Böhmen und mehr
Rolf Löchel bespricht auf literaturkritik.de eine Publikation rund um einen bislang unbekannten Gedichtzyklus von Ingeborg Bachmann:
„Höller und Lacarti behandeln Bachmanns Gedichte philologisch mit bewundernswerter, heutzutage nur noch selten vorzufindender Gründlichkeit und Akkuratesse. Ihre Analysen der Werke sind scharfsinnig, überinterpretiert erscheinen allerdings Bachmanns Verschreibungen im Typoskript der zweiten Fassung des Gedichts Böhmen liegt am Meer. Dennoch: Ein triftigeres Plädoyer gegen „Absonderung und Abgrenzung der Kunst vom Leben“ lässt sich kaum vorstellen.

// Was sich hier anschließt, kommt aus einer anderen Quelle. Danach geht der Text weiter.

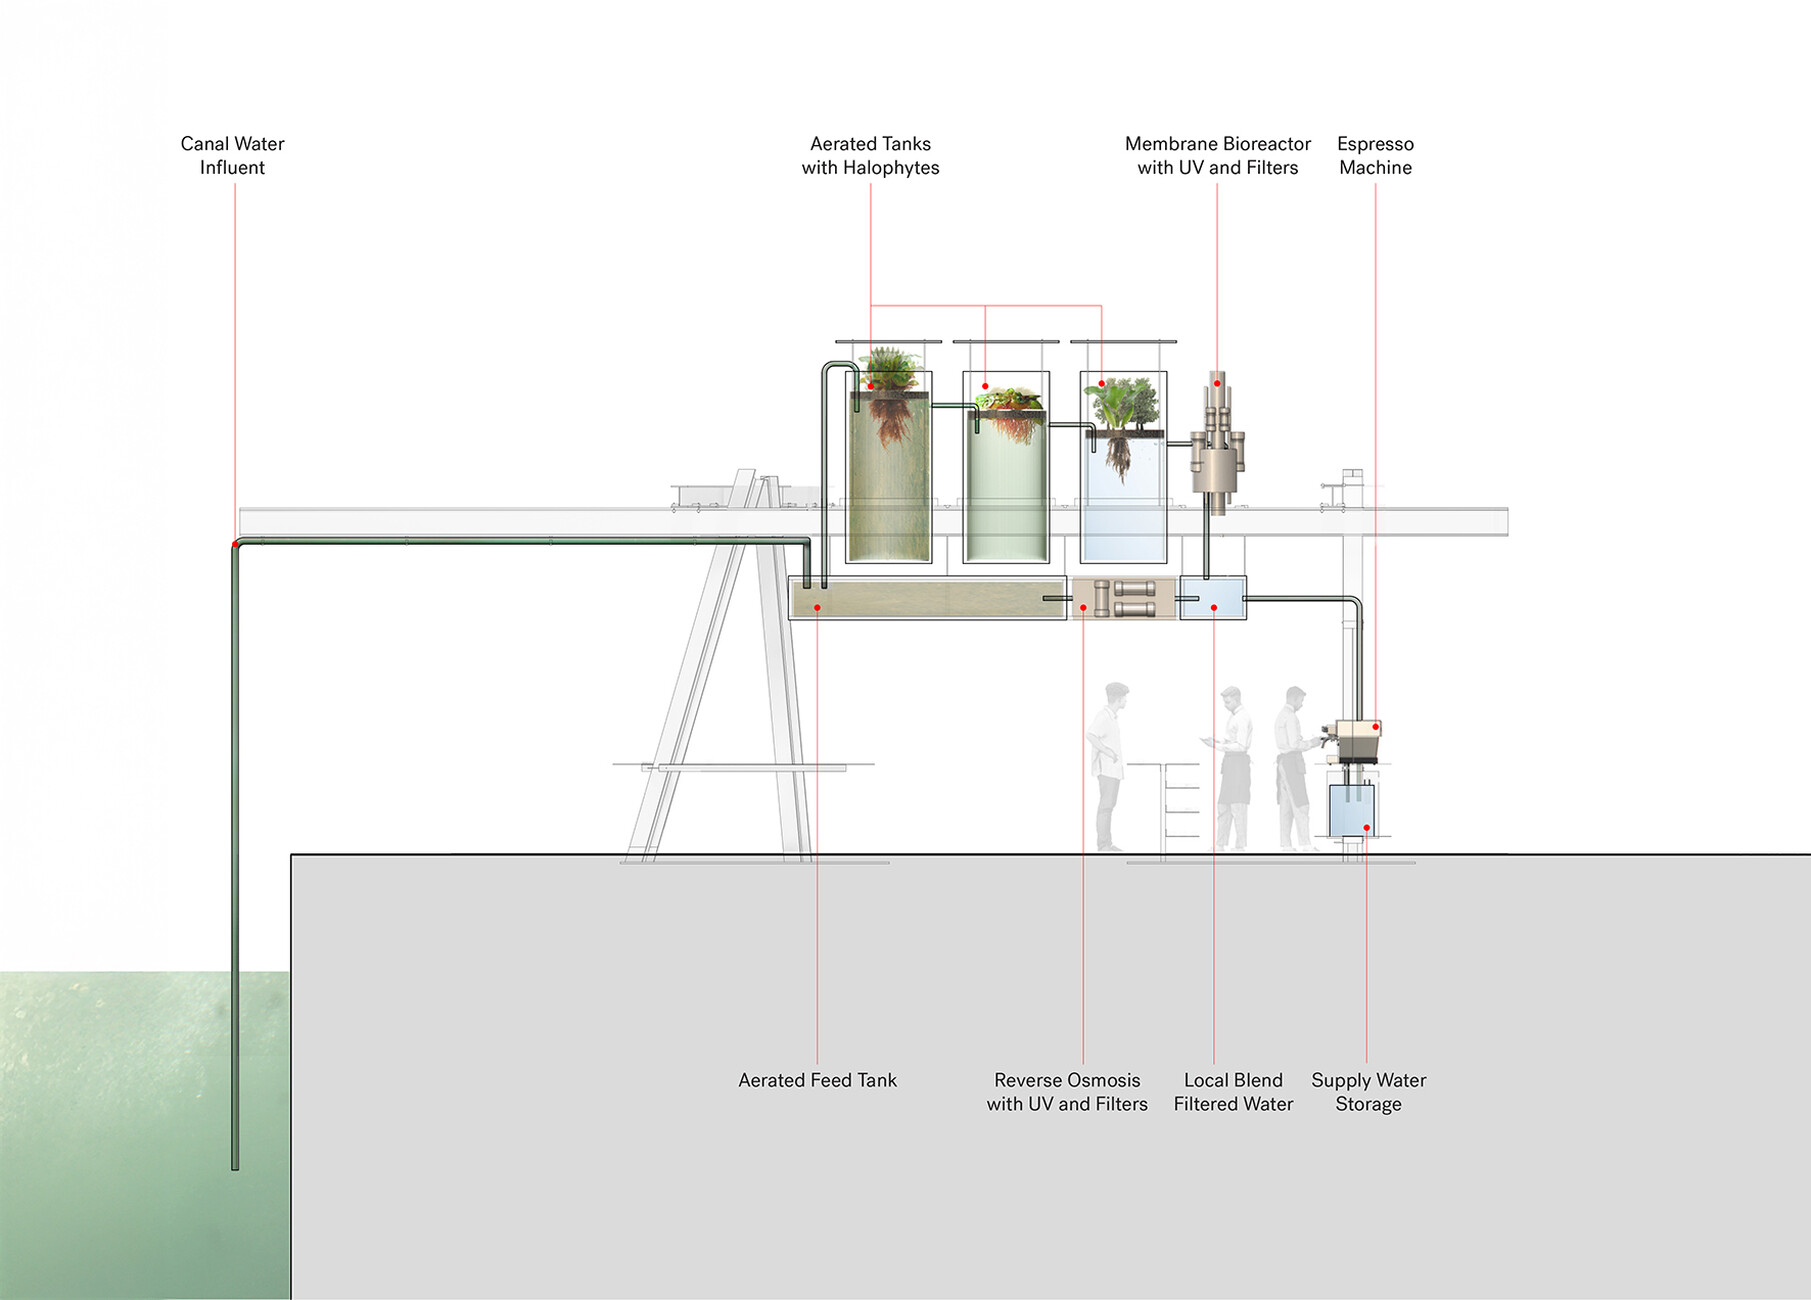Viewport: 1811px width, 1300px height.
Task: Click the long horizontal aerated feed tank
Action: [927, 598]

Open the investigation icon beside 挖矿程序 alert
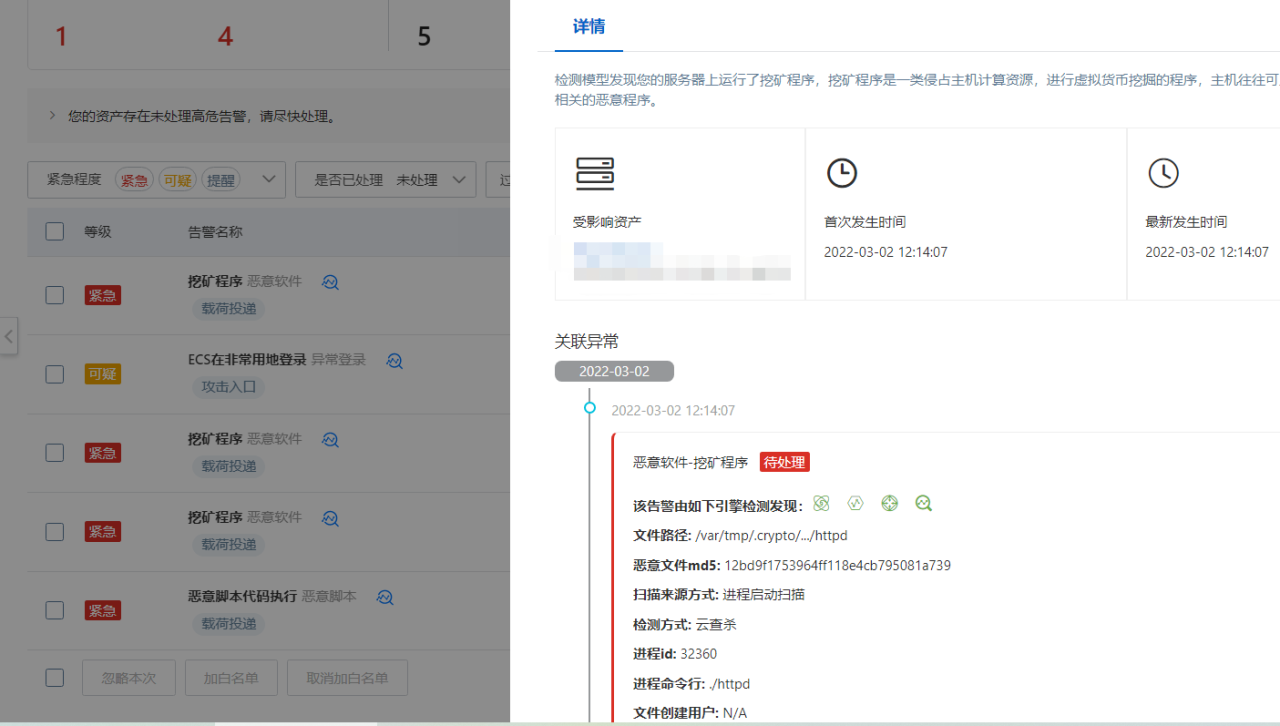pyautogui.click(x=330, y=281)
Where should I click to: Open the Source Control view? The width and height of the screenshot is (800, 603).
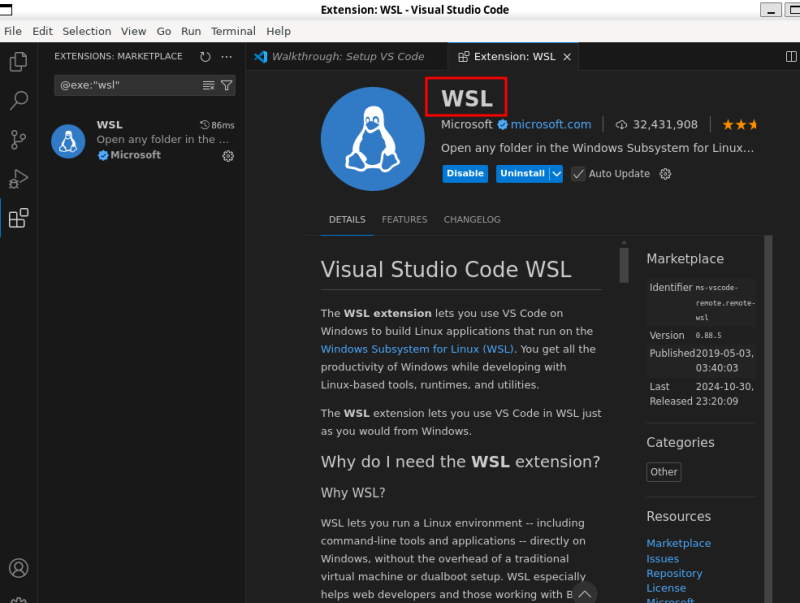point(18,140)
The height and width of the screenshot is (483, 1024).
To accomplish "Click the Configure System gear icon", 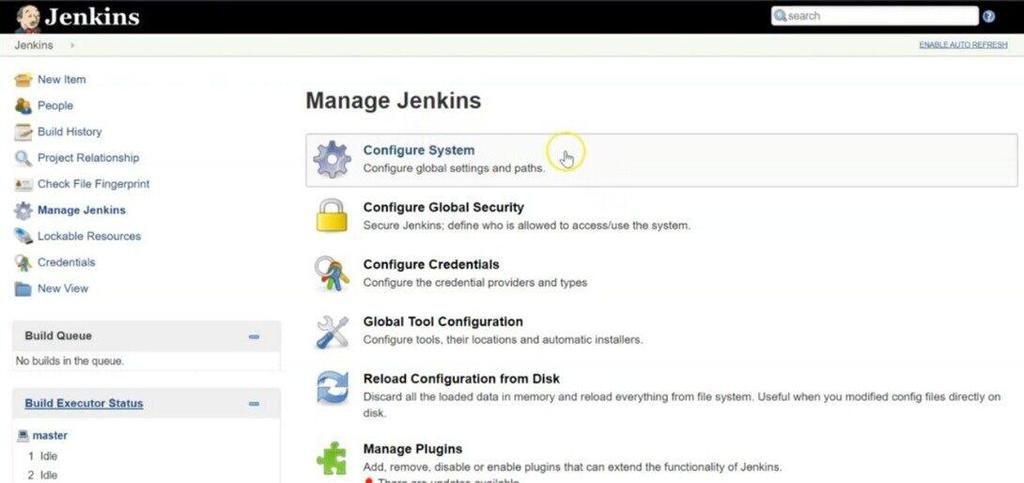I will pyautogui.click(x=332, y=160).
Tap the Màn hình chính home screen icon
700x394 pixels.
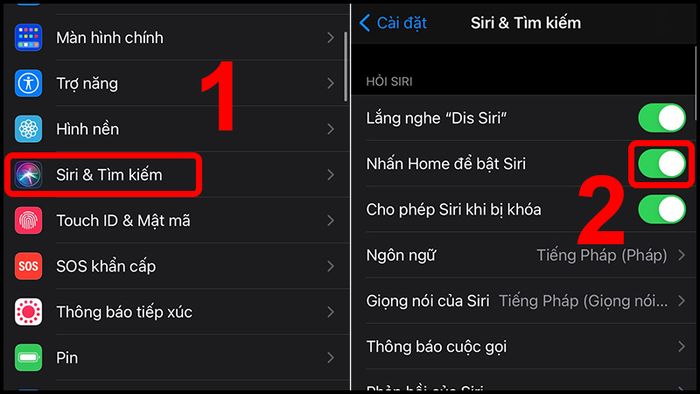(28, 37)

Nicht nur ihr Vorhaben, dem lesenden Publikum „eine möglichst konkrete und zugleich das ästhetische Denken erweiternde Vorstellung“ davon zu geben, „was das Schreiben und die Literatur im Leben eines der Welt und ihren Zumutungen ausgesetzten Menschen […] bedeutet haben“, ist den Autoren vollumfänglich gelungen. Auch ihre Hoffnung, dabei zugleich ein „lesbares Buch“ vorgelegt zu haben, „das manchmal […] eine gewisse Intensität erreicht, von todtraurigen Dingen handelt und vom Ausweg aus der Misere des Lebens, den jemand im Schreiben gesucht hat“, haben sie sich selbst und den Lesenden aufs Trefflichste erfüllt. Manchmal ist der Band, der alle wissenschaftlichen Standards erfüllt, geradezu herzzerreißend, etwa in den Passagen über Bachmanns erlittenen Liebesverrat und ihren Suizidversuch.“
Hans Höller / Arturo Larcati: Ingeborg Bachmanns Winterreise nach Prag . Die Geschichte von „Böhmen liegt am Meer“. Piper Verlag, München 2016.